Stick-slip unfolding favors self-association of expanded HTT mRNA

• Published in: Nature communications Vol. 15; no. 1; pp. 8738 - 10
• Main Authors: O’Brien, Brett M., Moulick, Roumita, Jiménez-Avalos, Gabriel, Rajasekaran, Nandakumar, Kaiser, Christian M., Woodson, Sarah A.
• Format: Journal Article
• Language: English
• Published: London Nature Publishing Group UK 09.10.2024; Nature Publishing Group; Nature Portfolio
• Subjects: 38/71; 38/90; 631/337/1645/501; 631/57/2265; Aggregation behavior; Base Pairing; Base pairs; Heterogeneous structure; Humanities and Social Sciences; Humans; Huntingtin; Huntingtin Protein - chemistry; Huntingtin Protein - genetics; Huntingtin Protein - metabolism; Huntington Disease - genetics; Huntington Disease - metabolism; Huntington's disease; Huntingtons disease; Mechanical properties; Molecular structure; mRNA; mRNA processing; multidisciplinary; Nucleic Acid Conformation; Polyglutamine; RNA Folding; RNA probes; RNA processing; RNA, Messenger - genetics; RNA, Messenger - metabolism; RNA-binding protein; Science; Science (multidisciplinary); Self-association; Single Molecule Imaging; Slip; Slippage; Spectroscopy; Toxic diseases; Trinucleotide repeat diseases; Trinucleotide Repeat Expansion - genetics; Trinucleotide repeats
• ISSN: 2041-1723; 2041-1723
• DOI: 10.1038/s41467-024-52764-x

In Huntington’s Disease (HD) and related disorders, expansion of CAG trinucleotide repeats produces a toxic gain of function in affected neurons. Expanded huntingtin (exp HTT ) mRNA forms aggregates that sequester essential RNA binding proteins, dysregulating mRNA processing and translation. The physical basis of RNA aggregation has been difficult to disentangle owing to the heterogeneous structure of the CAG repeats. Here, we probe the folding and unfolding pathways of exp HTT mRNA using single-molecule force spectroscopy. Whereas normal HTT mRNAs unfold reversibly and cooperatively, exp HTT mRNAs with 20 or 40 CAG repeats slip and unravel non-cooperatively at low tension.
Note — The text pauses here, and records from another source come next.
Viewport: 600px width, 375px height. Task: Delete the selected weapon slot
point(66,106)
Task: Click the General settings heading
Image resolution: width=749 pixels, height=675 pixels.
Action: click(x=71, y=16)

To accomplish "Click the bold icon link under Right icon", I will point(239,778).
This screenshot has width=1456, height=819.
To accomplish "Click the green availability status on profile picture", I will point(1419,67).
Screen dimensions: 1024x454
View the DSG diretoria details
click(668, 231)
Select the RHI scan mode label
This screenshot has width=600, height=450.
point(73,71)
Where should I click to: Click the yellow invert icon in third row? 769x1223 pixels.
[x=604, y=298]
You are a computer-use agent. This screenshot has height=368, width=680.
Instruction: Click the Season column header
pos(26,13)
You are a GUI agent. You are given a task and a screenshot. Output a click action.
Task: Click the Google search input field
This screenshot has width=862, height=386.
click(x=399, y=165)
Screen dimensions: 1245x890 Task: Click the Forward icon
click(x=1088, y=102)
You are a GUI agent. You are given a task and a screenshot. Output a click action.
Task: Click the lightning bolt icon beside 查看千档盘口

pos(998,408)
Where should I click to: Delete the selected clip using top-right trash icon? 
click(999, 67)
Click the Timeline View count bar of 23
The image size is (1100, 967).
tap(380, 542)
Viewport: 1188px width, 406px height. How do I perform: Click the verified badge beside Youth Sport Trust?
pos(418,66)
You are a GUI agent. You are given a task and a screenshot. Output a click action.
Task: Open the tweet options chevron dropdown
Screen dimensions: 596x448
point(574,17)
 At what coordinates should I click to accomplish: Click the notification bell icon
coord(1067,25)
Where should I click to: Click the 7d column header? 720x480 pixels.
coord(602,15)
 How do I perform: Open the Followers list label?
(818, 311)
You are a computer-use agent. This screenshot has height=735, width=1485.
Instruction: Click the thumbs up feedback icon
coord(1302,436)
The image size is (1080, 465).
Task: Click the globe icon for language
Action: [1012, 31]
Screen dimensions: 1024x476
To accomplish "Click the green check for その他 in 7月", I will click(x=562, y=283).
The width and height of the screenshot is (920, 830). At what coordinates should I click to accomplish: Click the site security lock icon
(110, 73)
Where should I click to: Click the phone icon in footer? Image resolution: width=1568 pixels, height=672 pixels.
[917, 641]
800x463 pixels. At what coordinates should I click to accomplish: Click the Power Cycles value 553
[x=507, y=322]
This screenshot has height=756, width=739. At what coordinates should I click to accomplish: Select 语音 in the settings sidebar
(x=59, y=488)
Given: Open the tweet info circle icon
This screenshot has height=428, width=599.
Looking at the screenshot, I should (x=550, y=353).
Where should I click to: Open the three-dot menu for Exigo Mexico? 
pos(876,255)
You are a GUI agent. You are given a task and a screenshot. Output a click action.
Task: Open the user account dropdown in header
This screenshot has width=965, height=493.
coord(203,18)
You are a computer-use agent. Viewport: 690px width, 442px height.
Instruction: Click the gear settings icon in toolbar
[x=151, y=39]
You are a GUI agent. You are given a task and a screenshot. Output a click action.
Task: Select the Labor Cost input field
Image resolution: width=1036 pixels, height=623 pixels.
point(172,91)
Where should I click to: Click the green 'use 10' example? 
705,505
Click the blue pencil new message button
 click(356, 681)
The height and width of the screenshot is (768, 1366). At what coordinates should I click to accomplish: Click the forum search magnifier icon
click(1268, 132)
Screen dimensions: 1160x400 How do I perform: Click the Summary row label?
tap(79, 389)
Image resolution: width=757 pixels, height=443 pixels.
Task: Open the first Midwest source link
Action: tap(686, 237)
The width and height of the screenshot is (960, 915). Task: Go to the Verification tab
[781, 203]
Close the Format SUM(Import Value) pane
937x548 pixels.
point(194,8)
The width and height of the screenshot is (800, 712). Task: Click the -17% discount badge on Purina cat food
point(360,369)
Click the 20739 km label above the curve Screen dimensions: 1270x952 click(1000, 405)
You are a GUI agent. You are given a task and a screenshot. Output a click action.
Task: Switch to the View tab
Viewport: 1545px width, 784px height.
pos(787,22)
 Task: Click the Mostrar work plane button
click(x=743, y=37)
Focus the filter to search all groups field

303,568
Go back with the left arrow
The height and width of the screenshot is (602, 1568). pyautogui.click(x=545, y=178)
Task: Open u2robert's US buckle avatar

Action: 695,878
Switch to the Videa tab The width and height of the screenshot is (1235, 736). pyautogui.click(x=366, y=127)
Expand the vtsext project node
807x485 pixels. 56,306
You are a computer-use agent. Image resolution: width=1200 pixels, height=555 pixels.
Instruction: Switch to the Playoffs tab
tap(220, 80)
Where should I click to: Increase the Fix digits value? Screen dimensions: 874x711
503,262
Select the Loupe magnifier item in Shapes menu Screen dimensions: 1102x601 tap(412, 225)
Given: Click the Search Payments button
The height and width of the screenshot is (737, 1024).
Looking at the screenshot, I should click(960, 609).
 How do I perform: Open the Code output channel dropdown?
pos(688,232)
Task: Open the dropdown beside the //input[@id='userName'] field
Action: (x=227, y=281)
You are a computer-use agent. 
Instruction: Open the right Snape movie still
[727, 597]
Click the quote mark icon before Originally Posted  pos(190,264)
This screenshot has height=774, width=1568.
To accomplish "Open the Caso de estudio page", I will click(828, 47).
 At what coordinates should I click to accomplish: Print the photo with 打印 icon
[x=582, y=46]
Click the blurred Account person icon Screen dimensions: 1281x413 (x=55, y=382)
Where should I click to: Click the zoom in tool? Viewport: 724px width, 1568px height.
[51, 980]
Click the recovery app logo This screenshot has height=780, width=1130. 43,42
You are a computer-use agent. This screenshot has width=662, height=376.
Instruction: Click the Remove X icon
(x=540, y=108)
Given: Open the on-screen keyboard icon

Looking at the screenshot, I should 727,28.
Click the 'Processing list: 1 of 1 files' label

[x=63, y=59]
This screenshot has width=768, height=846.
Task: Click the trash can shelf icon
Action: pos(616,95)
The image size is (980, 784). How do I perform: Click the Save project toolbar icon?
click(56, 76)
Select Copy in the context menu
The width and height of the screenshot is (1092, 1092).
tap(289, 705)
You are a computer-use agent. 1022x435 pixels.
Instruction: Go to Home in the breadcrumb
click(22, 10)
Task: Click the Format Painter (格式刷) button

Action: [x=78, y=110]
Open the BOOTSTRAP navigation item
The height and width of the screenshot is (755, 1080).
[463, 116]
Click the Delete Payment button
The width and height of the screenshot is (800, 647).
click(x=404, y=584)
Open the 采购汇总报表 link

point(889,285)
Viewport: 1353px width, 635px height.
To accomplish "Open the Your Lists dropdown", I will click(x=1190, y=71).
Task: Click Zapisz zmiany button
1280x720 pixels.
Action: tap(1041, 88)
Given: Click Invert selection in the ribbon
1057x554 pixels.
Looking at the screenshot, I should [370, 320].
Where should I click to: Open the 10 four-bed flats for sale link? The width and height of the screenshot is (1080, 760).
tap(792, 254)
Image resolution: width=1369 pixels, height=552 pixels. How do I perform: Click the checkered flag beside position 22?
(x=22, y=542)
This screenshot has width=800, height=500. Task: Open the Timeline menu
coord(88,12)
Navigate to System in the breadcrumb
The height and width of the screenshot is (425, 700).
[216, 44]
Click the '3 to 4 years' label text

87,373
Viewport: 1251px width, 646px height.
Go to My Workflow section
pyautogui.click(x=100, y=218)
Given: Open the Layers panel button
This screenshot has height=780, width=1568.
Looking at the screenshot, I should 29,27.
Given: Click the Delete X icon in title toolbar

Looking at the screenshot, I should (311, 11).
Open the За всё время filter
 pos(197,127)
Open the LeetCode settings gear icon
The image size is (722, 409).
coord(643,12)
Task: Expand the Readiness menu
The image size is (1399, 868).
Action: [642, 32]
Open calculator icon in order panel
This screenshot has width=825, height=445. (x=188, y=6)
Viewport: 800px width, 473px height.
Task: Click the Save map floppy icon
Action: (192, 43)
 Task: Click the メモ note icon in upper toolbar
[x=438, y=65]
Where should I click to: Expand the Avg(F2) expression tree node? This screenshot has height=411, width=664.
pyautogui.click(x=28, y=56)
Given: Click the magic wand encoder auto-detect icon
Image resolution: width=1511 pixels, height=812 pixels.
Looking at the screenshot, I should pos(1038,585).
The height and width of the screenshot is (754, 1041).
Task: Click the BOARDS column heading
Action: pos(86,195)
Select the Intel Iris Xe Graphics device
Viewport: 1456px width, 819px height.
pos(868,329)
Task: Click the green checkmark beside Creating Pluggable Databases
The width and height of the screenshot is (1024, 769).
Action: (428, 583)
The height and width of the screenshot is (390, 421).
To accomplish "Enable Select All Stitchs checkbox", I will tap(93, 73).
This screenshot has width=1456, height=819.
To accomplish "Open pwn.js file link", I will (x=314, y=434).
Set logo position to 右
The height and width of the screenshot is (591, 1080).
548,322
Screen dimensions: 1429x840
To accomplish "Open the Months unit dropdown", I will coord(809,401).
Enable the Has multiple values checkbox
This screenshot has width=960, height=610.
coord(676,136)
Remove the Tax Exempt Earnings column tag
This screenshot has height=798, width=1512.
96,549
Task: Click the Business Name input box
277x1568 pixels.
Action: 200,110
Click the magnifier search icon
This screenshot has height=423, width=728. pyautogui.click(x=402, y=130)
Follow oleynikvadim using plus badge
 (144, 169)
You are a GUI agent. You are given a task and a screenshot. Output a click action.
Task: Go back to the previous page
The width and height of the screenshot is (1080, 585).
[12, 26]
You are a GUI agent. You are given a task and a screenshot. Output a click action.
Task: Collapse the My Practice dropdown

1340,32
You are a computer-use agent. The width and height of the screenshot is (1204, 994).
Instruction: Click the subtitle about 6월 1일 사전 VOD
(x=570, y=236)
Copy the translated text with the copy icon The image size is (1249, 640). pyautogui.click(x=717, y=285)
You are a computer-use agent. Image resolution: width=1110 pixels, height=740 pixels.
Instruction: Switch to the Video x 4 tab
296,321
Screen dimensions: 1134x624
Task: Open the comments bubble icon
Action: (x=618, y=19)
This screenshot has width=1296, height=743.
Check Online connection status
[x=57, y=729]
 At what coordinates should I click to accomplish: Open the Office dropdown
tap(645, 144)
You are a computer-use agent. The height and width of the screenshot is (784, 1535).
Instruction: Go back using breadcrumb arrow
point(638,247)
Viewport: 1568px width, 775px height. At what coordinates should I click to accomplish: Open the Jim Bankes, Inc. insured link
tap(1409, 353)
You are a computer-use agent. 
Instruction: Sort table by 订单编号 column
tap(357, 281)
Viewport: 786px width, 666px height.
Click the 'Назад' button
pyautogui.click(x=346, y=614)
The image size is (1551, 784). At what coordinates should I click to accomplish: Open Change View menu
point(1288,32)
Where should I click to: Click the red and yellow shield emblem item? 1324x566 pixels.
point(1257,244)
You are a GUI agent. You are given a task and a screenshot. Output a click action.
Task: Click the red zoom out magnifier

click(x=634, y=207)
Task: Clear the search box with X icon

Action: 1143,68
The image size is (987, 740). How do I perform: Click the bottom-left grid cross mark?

Slippage of CAG base pairs is punctuated by concerted rearrangement of adjacent CCG trinucleotides, trapping partially folded structures that readily base pair with another RNA strand. We suggest that the conformational entropy of the CAG repeats, combined with stable CCG base pairs, creates a stick-slip behavior that explains the aggregation propensity of exp HTT mRNA. Mechanical unfolding of huntingtin mRNA with optical tweezers reveals how CAG repeat expansion triggers base pair reshuffling and favors RNA aggregation that is a hallmark of Huntington’s Disease.